---- DATA LISTING

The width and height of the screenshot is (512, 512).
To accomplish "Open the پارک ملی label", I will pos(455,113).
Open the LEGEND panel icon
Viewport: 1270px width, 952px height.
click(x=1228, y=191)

--------
---- DATA LISTING

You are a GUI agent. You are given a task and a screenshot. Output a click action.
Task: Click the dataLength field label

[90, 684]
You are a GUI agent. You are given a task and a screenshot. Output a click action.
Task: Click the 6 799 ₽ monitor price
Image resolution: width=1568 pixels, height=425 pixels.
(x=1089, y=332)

--------

▶ _GIVEN PROBLEM_: Present the lines of the material from the one containing "The width and" through the one containing "click(x=1228, y=191)", inclusive, as a numbered list, omitting any blank lines.

▶ _TASK OUTPUT_:
1. The width and height of the screenshot is (512, 512).
2. To accomplish "Open the پارک ملی label", I will pos(455,113).
3. Open the LEGEND panel icon
4. Viewport: 1270px width, 952px height.
5. click(x=1228, y=191)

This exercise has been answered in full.